→ **Verilen görev 1**
Hayatı bir okula benzeten yazıya göre şu soruları cevaplayın:
(a) İnsan öğrenmeye hangi iki şeyle başlıyor?
(b) Branşlaşmada artık "out" sayılan alanlar hangileri?
(c) Yazı, son cümlede okura hangi sözü söylememesini tembihliyor?
→ **Verilen görev 2**
Hayat okulu yazısında "Sevmenin yetmediğini" diye başlayan paragrafı, ana bilgilerini koruyarak madde madde yeniden yazın.

→ **Okunacak metin**
=-=-=-=-=

15 Ağustos 2015 Cumartesi
The Universty of Life
İnsan ömrü öğrenmekle geçermiş, öğrendim. Doğumdan finale kadar.
Nefes almayı, meme emmeyi öğrenmekle başlıyor.. Vücudunuzu döndürmek, emekleme , ilk adım , çiğneme vs.
Daha sonra bizim hayatta yer alacağımız sınıfın belirlenmesine yönelik eğitim.
Brezilya'nın yüz ölçümü, aruz vezni, pi sayısı, fako deneyi, klorofilin formülü, yüzyıl savaşları, integral, sinüs cosinüsler, harmonik bölmeler, mitoz çoğalmalar, general rütbelerindeki yıldız sayıları, büyük ayı, küçük ayı, kutup yıldızı, Patrona Halil İsyanı, Çerkez Ethemler, Memlük Hanedanı, Hammurabiler vs vs..
Sonra branşlaşmaya geçilir. Artık, tıp, hukuk, iktisat out, nano teknolojiler, uluslararası ilişkiler, su ürünleri vs in. Ama bilmiyorsunuz ki hepimiz ilk okula başladığımız günden itibaren duble major yapıyoruz. Nasıl mı?
Biz okulda mezun olur olmaz unutacagımız a vitamini sentezlerini, asetonun dimetil keton olduğunu, Dante'nin Divina Comedia'sını, Eflatun'u, Öklit bağlantısını okurken: hayat denen, mezuniyeti trajik ve gözyaşları ile dolu eğitim sistemi başlamıştır bile...
Hayal kırıklıklarını, aldatılmayı, yalnız ortada kalmayı, karşılıksız aşkı, doğal afetler karşısındaki çaresizliği, iftiraya uğramayı, suçsuz yere tutuklanmayı, inandığınız ilkeler uğruna işkence görmeyi, bir gecede sevdiklerimizi yitirmeyi, bir adımda arabanın altında ya da bulutların üstünde uçarken piste çakılmayı öğreniyoruz.
Sevmenin yetmediğini, sevilmek de gerektiğini, güven duymakla güven duyacağın kişiyi seçmenin de ne kadar önemli olduğunu, hayallerinden vazgeçmemek kadar, hayal aleminde yaşamaman da gerektiğini, büyüdükçe etrafındaki saf , temiz halenin, sırtını dayayabileceğin dostlukların giderek incelip azalacağını kafana vura vura öğretir bu eğitim sistemi..
Sakın ha " Bu da mı gelecekti başıma" demeyin.

=-=-=-=-=

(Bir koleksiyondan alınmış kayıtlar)
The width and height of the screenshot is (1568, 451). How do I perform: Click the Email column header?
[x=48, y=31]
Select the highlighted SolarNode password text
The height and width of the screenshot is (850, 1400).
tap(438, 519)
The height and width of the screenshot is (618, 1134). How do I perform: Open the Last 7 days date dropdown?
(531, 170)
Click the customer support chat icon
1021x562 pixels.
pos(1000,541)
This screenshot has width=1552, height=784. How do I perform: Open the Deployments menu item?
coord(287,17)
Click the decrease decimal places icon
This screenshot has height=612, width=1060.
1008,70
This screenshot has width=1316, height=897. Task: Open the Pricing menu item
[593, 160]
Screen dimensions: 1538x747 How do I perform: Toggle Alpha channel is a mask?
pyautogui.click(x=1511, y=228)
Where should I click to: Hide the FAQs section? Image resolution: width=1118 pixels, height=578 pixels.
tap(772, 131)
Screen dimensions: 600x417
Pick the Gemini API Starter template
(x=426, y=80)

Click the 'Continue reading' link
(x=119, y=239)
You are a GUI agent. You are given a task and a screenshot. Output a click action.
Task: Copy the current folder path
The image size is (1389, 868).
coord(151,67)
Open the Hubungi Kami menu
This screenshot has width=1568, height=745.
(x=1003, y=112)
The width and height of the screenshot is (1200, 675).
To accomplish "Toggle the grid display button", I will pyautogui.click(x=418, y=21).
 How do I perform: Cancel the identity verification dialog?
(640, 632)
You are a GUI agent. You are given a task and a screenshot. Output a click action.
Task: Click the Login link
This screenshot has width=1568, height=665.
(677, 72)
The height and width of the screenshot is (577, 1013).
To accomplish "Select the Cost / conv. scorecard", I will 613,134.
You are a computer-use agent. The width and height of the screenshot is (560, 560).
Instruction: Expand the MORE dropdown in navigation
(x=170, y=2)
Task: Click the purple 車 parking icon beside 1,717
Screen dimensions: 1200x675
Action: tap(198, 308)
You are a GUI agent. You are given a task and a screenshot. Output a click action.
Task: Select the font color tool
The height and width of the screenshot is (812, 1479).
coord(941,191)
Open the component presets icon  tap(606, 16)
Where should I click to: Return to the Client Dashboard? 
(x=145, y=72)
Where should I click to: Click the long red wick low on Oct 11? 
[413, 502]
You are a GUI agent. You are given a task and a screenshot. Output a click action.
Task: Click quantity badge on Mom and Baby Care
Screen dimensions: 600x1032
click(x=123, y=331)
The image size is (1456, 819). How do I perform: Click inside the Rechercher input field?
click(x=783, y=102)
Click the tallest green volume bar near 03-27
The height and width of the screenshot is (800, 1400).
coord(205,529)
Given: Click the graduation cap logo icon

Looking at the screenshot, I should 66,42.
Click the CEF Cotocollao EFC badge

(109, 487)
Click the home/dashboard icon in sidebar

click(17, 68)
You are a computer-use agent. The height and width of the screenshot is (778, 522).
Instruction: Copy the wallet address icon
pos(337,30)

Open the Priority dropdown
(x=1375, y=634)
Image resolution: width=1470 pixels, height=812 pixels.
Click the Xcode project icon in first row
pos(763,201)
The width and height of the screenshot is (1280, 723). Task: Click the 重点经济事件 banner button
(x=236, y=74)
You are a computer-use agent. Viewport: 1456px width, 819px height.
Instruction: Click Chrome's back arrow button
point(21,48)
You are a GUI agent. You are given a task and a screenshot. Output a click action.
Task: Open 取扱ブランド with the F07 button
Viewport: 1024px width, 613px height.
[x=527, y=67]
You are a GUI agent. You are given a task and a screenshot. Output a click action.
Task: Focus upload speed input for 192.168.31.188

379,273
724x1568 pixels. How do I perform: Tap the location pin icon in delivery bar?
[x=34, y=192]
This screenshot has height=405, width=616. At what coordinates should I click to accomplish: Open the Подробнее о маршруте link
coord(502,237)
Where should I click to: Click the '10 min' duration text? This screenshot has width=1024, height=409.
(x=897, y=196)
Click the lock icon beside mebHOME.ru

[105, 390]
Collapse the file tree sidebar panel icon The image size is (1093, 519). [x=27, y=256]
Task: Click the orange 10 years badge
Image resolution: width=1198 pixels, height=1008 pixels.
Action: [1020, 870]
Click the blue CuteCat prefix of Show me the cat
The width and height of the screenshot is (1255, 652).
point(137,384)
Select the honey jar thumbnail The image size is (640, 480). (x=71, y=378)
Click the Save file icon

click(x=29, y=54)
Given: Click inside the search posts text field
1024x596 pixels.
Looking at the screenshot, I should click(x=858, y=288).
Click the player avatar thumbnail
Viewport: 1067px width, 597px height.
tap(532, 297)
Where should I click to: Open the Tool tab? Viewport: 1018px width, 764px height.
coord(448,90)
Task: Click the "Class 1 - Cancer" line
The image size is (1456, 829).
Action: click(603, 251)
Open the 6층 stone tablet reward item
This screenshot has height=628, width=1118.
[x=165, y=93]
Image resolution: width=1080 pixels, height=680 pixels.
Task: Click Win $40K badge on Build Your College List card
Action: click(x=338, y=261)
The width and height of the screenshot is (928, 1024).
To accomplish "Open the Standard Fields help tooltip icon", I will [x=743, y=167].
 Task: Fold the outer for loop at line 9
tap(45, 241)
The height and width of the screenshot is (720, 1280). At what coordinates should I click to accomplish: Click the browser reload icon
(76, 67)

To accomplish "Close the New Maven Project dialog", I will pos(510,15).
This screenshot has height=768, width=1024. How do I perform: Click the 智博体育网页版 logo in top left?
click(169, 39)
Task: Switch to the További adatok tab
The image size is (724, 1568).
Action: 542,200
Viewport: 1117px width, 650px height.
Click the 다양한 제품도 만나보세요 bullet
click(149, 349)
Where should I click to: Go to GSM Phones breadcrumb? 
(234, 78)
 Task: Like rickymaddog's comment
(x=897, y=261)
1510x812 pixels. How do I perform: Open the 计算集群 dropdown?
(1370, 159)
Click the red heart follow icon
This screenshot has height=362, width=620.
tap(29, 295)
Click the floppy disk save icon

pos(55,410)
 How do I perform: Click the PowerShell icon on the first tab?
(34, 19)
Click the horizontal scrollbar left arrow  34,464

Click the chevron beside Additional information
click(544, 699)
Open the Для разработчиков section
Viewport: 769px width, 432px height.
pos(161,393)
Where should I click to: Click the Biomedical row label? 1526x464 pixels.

=-=-=-=-=

→ **Yazılı çözüm 1**
(a) Nefes almayı ve meme emmeyi öğrenmekle.
(b) Tıp, hukuk ve iktisat.
(c) "Bu da mı gelecekti başıma"

→ **Yazılı çözüm 2**
Hayat denen eğitim sistemi insana zorla, kafasına vura vura şunları öğretir:
- Sevmek yetmez, sevilmek de gerekir.
- Güven duymak kadar, güvenilecek kişiyi seçmek de çok önemlidir.
- Hayallerden vazgeçmemek gerekir ama hayal aleminde de yaşanmamalıdır.
- Büyüdükçe etraftaki saf, temiz hal ve sırt dayanacak dostluklar giderek incelip azalır.